Estudos Surdos procuram enfatizar a diferença, e não a “deficiência”. Para essa concepção de

surdez, o que define a comunidade surda não é apenas a deficiência da audição. Outros

aspectos como a questão cultural e linguística devem ser considerados. Sá (2002) ressalta que

a definição da surdez pelos surdos passa muito mais por sua identidade grupal do que pela

característica física que pretensamente é utilizada para considerá-los “menos” capazes do que

os indivíduos ouvintes, reforçando o velho binarismo tão contestado pelos Estudos Culturais.

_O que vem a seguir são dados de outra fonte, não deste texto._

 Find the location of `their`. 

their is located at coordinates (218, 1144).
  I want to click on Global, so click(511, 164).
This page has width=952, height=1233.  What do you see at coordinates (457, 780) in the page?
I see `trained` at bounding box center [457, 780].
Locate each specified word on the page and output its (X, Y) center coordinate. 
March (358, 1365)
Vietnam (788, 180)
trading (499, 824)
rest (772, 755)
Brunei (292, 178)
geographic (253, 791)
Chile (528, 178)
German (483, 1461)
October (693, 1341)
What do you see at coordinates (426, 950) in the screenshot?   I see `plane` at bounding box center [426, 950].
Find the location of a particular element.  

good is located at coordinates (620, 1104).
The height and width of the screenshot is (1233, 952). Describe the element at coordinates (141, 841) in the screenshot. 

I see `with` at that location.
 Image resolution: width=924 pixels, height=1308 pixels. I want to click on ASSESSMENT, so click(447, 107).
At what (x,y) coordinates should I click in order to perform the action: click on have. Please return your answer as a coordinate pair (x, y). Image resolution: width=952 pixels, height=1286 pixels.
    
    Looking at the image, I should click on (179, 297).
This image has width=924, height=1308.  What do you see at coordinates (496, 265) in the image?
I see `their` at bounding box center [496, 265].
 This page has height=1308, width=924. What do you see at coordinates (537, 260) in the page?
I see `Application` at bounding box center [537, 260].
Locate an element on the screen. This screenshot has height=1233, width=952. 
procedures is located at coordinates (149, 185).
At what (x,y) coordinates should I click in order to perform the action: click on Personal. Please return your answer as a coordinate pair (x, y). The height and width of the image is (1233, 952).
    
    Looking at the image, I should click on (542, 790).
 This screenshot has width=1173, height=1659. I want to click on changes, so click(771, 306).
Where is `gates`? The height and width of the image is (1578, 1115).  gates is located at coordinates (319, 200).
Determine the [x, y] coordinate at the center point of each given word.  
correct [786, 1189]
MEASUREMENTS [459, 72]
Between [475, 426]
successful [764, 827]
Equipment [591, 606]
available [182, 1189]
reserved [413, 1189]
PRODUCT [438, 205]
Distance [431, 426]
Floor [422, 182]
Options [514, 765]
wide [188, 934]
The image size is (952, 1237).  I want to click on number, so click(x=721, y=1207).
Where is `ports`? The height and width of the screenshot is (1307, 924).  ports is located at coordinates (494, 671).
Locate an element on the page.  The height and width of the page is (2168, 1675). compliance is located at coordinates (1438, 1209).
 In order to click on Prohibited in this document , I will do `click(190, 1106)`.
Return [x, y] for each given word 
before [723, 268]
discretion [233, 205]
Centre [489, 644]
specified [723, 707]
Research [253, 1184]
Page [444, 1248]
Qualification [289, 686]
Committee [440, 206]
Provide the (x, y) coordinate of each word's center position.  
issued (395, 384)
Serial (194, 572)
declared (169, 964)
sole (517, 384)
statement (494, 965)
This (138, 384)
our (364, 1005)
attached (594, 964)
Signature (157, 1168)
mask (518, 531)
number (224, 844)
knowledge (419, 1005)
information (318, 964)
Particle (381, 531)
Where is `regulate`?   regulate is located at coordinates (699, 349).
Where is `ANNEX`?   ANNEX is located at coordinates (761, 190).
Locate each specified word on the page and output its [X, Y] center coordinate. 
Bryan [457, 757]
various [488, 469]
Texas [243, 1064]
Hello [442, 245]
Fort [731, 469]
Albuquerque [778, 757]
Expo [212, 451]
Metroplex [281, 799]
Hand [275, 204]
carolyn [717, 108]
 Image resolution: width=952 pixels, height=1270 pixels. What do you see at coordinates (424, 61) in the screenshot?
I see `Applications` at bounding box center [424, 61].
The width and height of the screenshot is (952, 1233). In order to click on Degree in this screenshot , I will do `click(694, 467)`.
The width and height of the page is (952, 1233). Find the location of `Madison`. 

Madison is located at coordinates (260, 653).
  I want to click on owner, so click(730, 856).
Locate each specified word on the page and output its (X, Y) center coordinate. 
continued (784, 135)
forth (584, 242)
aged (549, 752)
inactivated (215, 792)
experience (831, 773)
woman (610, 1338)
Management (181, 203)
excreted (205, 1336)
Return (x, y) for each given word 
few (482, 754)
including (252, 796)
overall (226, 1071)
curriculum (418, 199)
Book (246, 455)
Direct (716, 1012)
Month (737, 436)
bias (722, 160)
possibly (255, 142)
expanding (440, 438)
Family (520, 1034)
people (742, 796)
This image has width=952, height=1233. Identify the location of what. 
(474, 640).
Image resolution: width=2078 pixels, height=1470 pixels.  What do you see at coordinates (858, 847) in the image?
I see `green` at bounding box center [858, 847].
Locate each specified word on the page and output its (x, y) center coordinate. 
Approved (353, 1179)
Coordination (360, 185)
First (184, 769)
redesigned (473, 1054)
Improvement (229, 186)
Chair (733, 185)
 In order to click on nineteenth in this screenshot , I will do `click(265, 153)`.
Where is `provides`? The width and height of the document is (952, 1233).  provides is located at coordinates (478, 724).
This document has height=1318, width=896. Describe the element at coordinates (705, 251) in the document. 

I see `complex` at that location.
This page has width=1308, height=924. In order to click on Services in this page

Além disso, os Estudos Surdos em educação buscam problematizar questões que sempre

foram silenciadas. Uma das questões centrais para os Estudos Surdos as representações

hegemônicas e “ouvintistas” sobre as identidades surdas. Segundo Skliar (1998),

“ouvintismo” refere-se ao um conjunto de representações dos ouvintes, a partir do qual o

surdo passa a apropriar-se como se fossem suas, o que denuncia uma relação de poder

desigual entre dois ou mais grupos, baseando na idéia de “colonialismo”, na qual um não só

controla e domina o outro como ainda tenta impor sua ordem cultural ao grupo dominado

(SÁ, 2002). Retomando Hall (2009, p. 88-89), “as pessoas carregam traços das culturas, das

tradições, das linguagens e das histórias particulares pelas quais foram marcadas”. Partindo

desse pressuposto, a educação das pessoas surdas merece ser alvo de reflexões e debate, no

sentido de desvelar seus limites para que novas possibilidades possam melhorar suas

condições de estarem no mundo. As políticas de inclusão prevêem que os surdos devem ser

inseridos em escolas regulares, passando a conviver em turmas de alunos ouvintes. No

entanto, tais políticas não prevêem ações no sentido de assegurar as condições necessárias de

reconhecimento da cultura surda. Além dos aspectos da inclusão escolar, torna-se igualmente,

ou mais, importante discutir a efetiva inclusão social da pessoa surda, por meio de ações de

reconhecimento e divulgação da LIBRAS, o investimento do poder público na formação de

intérpretes e de professores. Uma análise da realidade brasileira permite observar que a

maioria das escolas de surdos não tem ensino de LIBRAS. Outras escolas permanecem

adotando a filosofia do Oralismo. E algumas “aceitam” a Língua de Sinais, mas na prática

não a utilizam e não a reconhecem como a língua do aluno surdo (SILVEIRA, 2006). Estudos

no campo dos Estudos Surdos e também no campo mais amplo dos Estudos Culturais

evidenciam que a LIBRAS, por ser a língua do aluno surdo, deve ser ensinada nas escolas

para os surdos, por constituir um elemento importante no processo de construção das

identidades surdas. Diante disso, nos Estudos Surdos, o bilínguismo-bicultural apresenta-se

como uma possibilidade na formação dos sujeitos surdos, uma vez que reconhece a Libras

como a língua própria deles. Tal tendência vem dando um novo redimensionamento na

educação dos surdos. A proposta bilíngue considera a Língua de Sinais como a primeira

língua do surdo e o português, ou a língua do país a que pertence como a segunda língua

(PEDREIRA, 2007). Apesar dos avanços em pesquisas, vale destacar que ainda é preciso

romper com concepções de surdez, cristalizadas ao longo da história da educação, que tendem

a subestimar a capacidade das pessoas surdas. Ou seja, muitos aspectos na educação dos

sujeitos surdos ainda precisam ser analisados, apesar dos avanços conseguidos através da

proposta bilingue-bicultural. Enfim, na maioria das escolas regulares que se dizem

“inclusivas” presencia-se uma situação onde o surdo se “silencia”. Não basta a promulgação

de leis que assegurem o direito do surdo de ser incluído em uma sala de aula regular, é preciso

mais que isso. Por fim, torna-se importante reconhecer que a educação de surdos mantém-se

em uma arena de lutas. Muitas questões continuam indefinidas e não se pode perder de vista

que a história dos surdos deve ser mais produto de resistência que de acomodação. Para isso, é

imprescindível o reconhecimento do surdo enquanto autor de uma cultura e de uma língua

distinta, que deve ser reconhecida, assim como qualquer outra.